09 May 2013 04:28 [Source: ICIS news]
By Felicia Loo
SINGAPORE (ICIS)--Asia’s polysilicon prices are getting depressed by weakening downstream wafer values and falling demand for the solar feedstock, market participants said on Thursday.
Spot polysilicon prices declined by $0.50-1.00/kg to $14.50-17.00/kg (€11.02-11.40/kg) FOB (free on board) NE (northeast) Asia in the week ended 8 May, according to ICIS.
Offers dropped to $15.50-17.00/kg FOB NE Asia from $16.50-18.00/kg FOB NE Asia previously, market participants said.
Polysilicon is the solar feedstock used to make solar wafers, ingots, cells and modules. It is typically traded in chunks, granules and rods.

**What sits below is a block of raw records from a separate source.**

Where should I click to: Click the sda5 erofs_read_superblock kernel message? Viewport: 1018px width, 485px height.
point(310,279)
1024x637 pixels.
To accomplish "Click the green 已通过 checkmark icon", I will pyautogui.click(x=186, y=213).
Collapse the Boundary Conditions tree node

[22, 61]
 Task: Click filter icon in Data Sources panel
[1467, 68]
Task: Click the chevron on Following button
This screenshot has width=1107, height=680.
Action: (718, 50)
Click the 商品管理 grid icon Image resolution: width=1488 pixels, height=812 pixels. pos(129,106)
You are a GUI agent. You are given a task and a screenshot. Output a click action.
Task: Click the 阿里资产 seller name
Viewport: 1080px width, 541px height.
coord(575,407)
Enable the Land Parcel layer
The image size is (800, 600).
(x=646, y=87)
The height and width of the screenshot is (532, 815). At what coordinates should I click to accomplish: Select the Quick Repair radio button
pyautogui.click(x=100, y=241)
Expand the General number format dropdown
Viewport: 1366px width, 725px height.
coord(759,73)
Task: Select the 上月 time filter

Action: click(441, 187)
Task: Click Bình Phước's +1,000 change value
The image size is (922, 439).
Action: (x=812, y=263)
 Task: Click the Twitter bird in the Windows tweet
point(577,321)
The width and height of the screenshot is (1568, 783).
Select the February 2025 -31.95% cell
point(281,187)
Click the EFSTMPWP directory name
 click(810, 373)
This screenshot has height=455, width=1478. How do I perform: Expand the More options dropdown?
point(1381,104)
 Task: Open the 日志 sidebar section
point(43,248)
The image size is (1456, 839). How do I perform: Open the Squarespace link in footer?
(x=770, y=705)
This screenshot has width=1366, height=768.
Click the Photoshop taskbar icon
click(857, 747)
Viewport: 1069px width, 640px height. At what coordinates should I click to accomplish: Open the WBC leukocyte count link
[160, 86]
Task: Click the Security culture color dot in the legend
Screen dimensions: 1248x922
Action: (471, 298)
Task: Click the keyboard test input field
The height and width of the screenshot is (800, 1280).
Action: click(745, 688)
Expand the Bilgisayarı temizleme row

“Prices [of polysilicon] are on a decrease because demand is no good,” said one trader.
Some photovoltaic (PV) makers in China were offloading excessive polysilicon inventories, causing polysilicon offers to slide amid a burgeoning supply of solar wafer in the country, market participants said.
The glut in the solar wafer market saw prices tumbling even in Taiwan, they added.
Chinese wafer prices were at around 80 cents per piece or even lower, while wafers from Taiwan were at about 90 cents per piece, according to market sources.
“The financial situation of some PV companies [in China] is weak. They can’t borrow from the banks in China. Reselling [polysilicon] is a way to get cash,” said one participant, referring to the dire situation of some wafer makers in China.
To raise cash, some PV companies had to put forth offers that were below market levels. It is getting increasingly difficult to borrow funds from the Chinese banks in the local solar sector, market participants said.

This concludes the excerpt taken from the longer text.